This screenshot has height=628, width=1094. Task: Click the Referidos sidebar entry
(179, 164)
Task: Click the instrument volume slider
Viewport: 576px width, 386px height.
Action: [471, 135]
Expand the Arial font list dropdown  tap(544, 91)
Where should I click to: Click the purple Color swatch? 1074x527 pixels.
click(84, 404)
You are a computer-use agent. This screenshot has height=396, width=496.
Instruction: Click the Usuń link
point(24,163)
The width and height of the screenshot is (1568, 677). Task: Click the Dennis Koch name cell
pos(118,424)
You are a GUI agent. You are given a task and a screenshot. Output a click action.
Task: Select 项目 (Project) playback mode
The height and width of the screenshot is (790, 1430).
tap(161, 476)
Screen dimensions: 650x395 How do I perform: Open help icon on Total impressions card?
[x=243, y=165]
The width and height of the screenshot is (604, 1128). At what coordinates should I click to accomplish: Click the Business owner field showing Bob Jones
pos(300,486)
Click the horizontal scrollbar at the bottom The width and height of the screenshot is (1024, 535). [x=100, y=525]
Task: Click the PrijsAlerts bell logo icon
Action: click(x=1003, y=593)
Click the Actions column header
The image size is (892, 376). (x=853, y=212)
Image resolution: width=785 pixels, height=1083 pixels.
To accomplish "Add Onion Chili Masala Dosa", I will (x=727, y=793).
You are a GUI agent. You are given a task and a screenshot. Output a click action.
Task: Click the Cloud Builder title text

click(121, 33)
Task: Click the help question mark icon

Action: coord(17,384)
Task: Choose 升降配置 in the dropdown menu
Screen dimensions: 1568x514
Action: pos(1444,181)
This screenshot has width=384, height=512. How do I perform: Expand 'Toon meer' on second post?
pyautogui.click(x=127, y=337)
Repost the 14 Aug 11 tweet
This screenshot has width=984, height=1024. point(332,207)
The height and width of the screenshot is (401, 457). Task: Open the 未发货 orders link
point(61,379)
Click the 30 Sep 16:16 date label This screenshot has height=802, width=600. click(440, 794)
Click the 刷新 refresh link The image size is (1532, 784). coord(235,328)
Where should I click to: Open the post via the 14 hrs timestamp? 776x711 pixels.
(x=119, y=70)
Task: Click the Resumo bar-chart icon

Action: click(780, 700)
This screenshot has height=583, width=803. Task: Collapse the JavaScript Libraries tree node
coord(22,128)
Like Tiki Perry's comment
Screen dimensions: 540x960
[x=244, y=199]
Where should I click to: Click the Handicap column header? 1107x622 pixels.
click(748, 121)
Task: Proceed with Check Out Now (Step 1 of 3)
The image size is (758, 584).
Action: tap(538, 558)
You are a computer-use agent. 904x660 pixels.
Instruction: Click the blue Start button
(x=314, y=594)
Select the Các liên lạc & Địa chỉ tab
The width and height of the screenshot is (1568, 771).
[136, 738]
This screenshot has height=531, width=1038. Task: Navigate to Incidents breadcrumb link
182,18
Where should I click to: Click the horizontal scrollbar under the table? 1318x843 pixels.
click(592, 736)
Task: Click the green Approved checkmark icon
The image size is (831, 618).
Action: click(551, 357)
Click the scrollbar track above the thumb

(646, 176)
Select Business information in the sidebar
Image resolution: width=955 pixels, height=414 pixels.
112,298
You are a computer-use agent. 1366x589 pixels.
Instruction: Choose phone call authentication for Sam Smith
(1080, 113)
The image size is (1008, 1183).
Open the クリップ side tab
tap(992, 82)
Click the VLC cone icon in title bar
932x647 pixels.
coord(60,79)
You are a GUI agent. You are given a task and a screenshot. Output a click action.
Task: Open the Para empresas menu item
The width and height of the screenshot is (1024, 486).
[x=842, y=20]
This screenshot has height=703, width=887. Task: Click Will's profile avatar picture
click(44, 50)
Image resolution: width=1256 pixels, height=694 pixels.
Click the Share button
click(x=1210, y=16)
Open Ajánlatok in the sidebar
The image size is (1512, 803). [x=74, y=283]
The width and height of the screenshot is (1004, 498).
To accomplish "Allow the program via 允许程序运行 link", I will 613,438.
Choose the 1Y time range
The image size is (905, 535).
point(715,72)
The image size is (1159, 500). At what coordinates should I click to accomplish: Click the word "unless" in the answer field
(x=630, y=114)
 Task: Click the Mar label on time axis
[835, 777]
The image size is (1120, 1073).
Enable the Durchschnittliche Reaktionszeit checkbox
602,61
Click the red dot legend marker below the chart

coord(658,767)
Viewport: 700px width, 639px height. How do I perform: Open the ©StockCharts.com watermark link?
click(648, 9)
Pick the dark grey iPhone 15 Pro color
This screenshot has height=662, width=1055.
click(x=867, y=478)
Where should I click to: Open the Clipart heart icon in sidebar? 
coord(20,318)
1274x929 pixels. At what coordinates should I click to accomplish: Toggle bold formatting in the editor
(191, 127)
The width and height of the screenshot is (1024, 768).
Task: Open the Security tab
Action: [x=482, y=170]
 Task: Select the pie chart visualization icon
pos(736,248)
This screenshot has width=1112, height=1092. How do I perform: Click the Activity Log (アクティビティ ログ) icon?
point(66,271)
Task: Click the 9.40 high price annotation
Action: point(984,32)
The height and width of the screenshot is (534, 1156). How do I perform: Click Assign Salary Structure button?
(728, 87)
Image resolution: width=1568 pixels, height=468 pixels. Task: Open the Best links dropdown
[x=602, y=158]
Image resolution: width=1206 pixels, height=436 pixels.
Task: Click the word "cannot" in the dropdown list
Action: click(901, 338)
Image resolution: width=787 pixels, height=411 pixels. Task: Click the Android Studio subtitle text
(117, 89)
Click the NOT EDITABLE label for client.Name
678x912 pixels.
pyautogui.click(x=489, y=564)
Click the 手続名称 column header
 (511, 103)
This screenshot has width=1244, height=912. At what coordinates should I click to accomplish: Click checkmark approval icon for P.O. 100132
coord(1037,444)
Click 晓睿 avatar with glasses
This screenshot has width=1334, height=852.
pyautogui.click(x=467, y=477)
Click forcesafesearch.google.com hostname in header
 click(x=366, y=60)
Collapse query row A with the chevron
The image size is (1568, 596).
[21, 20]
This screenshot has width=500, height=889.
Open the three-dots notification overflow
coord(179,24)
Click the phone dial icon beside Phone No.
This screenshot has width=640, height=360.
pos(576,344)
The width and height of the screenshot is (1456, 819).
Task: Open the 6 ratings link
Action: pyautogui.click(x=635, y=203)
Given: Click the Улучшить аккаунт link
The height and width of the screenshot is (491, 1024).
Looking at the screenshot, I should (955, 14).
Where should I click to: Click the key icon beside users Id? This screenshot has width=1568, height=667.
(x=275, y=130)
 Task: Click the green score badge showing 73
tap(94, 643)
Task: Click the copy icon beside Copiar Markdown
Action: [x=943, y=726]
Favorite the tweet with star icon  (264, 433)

################

» EXERCISE DETAILS
The records above should be repeated in full, exactly as given.

» TASK SOLUTION
This screenshot has height=628, width=1094. Task: Click the Referidos sidebar entry
(179, 164)
Task: Click the instrument volume slider
Viewport: 576px width, 386px height.
Action: [471, 135]
Expand the Arial font list dropdown  tap(544, 91)
Where should I click to: Click the purple Color swatch? 1074x527 pixels.
click(84, 404)
You are a computer-use agent. This screenshot has height=396, width=496.
Instruction: Click the Usuń link
point(24,163)
The width and height of the screenshot is (1568, 677). Task: Click the Dennis Koch name cell
pos(118,424)
You are a GUI agent. You are given a task and a screenshot. Output a click action.
Task: Select 项目 (Project) playback mode
The height and width of the screenshot is (790, 1430).
tap(161, 476)
Screen dimensions: 650x395 How do I perform: Open help icon on Total impressions card?
[x=243, y=165]
The width and height of the screenshot is (604, 1128). At what coordinates should I click to accomplish: Click the Business owner field showing Bob Jones
pos(300,486)
Click the horizontal scrollbar at the bottom The width and height of the screenshot is (1024, 535). [x=100, y=525]
Task: Click the PrijsAlerts bell logo icon
Action: click(x=1003, y=593)
Click the Actions column header
The image size is (892, 376). (x=853, y=212)
Image resolution: width=785 pixels, height=1083 pixels.
To accomplish "Add Onion Chili Masala Dosa", I will (x=727, y=793).
You are a GUI agent. You are given a task and a screenshot. Output a click action.
Task: Click the Cloud Builder title text

click(121, 33)
Task: Click the help question mark icon

Action: coord(17,384)
Task: Choose 升降配置 in the dropdown menu
Screen dimensions: 1568x514
Action: pos(1444,181)
This screenshot has width=384, height=512. How do I perform: Expand 'Toon meer' on second post?
pyautogui.click(x=127, y=337)
Repost the 14 Aug 11 tweet
This screenshot has width=984, height=1024. point(332,207)
The height and width of the screenshot is (401, 457). Task: Open the 未发货 orders link
point(61,379)
Click the 30 Sep 16:16 date label This screenshot has height=802, width=600. click(440, 794)
Click the 刷新 refresh link The image size is (1532, 784). coord(235,328)
Where should I click to: Open the post via the 14 hrs timestamp? 776x711 pixels.
(x=119, y=70)
Task: Click the Resumo bar-chart icon

Action: click(780, 700)
This screenshot has height=583, width=803. Task: Collapse the JavaScript Libraries tree node
coord(22,128)
Like Tiki Perry's comment
Screen dimensions: 540x960
[x=244, y=199]
Where should I click to: Click the Handicap column header? 1107x622 pixels.
click(748, 121)
Task: Proceed with Check Out Now (Step 1 of 3)
The image size is (758, 584).
Action: tap(538, 558)
You are a computer-use agent. 904x660 pixels.
Instruction: Click the blue Start button
(x=314, y=594)
Select the Các liên lạc & Địa chỉ tab
The width and height of the screenshot is (1568, 771).
[136, 738]
This screenshot has height=531, width=1038. Task: Navigate to Incidents breadcrumb link
182,18
Where should I click to: Click the horizontal scrollbar under the table? 1318x843 pixels.
click(592, 736)
Task: Click the green Approved checkmark icon
The image size is (831, 618).
Action: click(551, 357)
Click the scrollbar track above the thumb

(646, 176)
Select Business information in the sidebar
Image resolution: width=955 pixels, height=414 pixels.
112,298
You are a computer-use agent. 1366x589 pixels.
Instruction: Choose phone call authentication for Sam Smith
(1080, 113)
The image size is (1008, 1183).
Open the クリップ side tab
tap(992, 82)
Click the VLC cone icon in title bar
932x647 pixels.
coord(60,79)
You are a GUI agent. You are given a task and a screenshot. Output a click action.
Task: Open the Para empresas menu item
The width and height of the screenshot is (1024, 486).
[x=842, y=20]
This screenshot has height=703, width=887. Task: Click Will's profile avatar picture
click(44, 50)
Image resolution: width=1256 pixels, height=694 pixels.
Click the Share button
click(x=1210, y=16)
Open Ajánlatok in the sidebar
The image size is (1512, 803). [x=74, y=283]
The width and height of the screenshot is (1004, 498).
To accomplish "Allow the program via 允许程序运行 link", I will 613,438.
Choose the 1Y time range
The image size is (905, 535).
point(715,72)
The image size is (1159, 500). At what coordinates should I click to accomplish: Click the word "unless" in the answer field
(x=630, y=114)
 Task: Click the Mar label on time axis
[835, 777]
The image size is (1120, 1073).
Enable the Durchschnittliche Reaktionszeit checkbox
602,61
Click the red dot legend marker below the chart

coord(658,767)
Viewport: 700px width, 639px height. How do I perform: Open the ©StockCharts.com watermark link?
click(648, 9)
Pick the dark grey iPhone 15 Pro color
This screenshot has height=662, width=1055.
click(x=867, y=478)
Where should I click to: Open the Clipart heart icon in sidebar? 
coord(20,318)
1274x929 pixels. At what coordinates should I click to accomplish: Toggle bold formatting in the editor
(191, 127)
The width and height of the screenshot is (1024, 768).
Task: Open the Security tab
Action: [x=482, y=170]
 Task: Select the pie chart visualization icon
pos(736,248)
This screenshot has width=1112, height=1092. How do I perform: Click the Activity Log (アクティビティ ログ) icon?
point(66,271)
Task: Click the 9.40 high price annotation
Action: point(984,32)
The height and width of the screenshot is (534, 1156). How do I perform: Click Assign Salary Structure button?
(728, 87)
Image resolution: width=1568 pixels, height=468 pixels. Task: Open the Best links dropdown
[x=602, y=158]
Image resolution: width=1206 pixels, height=436 pixels.
Task: Click the word "cannot" in the dropdown list
Action: click(901, 338)
Image resolution: width=787 pixels, height=411 pixels. Task: Click the Android Studio subtitle text
(117, 89)
Click the NOT EDITABLE label for client.Name
678x912 pixels.
pyautogui.click(x=489, y=564)
Click the 手続名称 column header
 (511, 103)
This screenshot has width=1244, height=912. At what coordinates should I click to accomplish: Click checkmark approval icon for P.O. 100132
coord(1037,444)
Click 晓睿 avatar with glasses
This screenshot has width=1334, height=852.
pyautogui.click(x=467, y=477)
Click forcesafesearch.google.com hostname in header
 click(x=366, y=60)
Collapse query row A with the chevron
The image size is (1568, 596).
[21, 20]
This screenshot has width=500, height=889.
Open the three-dots notification overflow
coord(179,24)
Click the phone dial icon beside Phone No.
This screenshot has width=640, height=360.
pos(576,344)
The width and height of the screenshot is (1456, 819).
Task: Open the 6 ratings link
Action: pyautogui.click(x=635, y=203)
Given: Click the Улучшить аккаунт link
The height and width of the screenshot is (491, 1024).
Looking at the screenshot, I should (955, 14).
Where should I click to: Click the key icon beside users Id? This screenshot has width=1568, height=667.
(x=275, y=130)
 Task: Click the green score badge showing 73
tap(94, 643)
Task: Click the copy icon beside Copiar Markdown
Action: [x=943, y=726]
Favorite the tweet with star icon  (264, 433)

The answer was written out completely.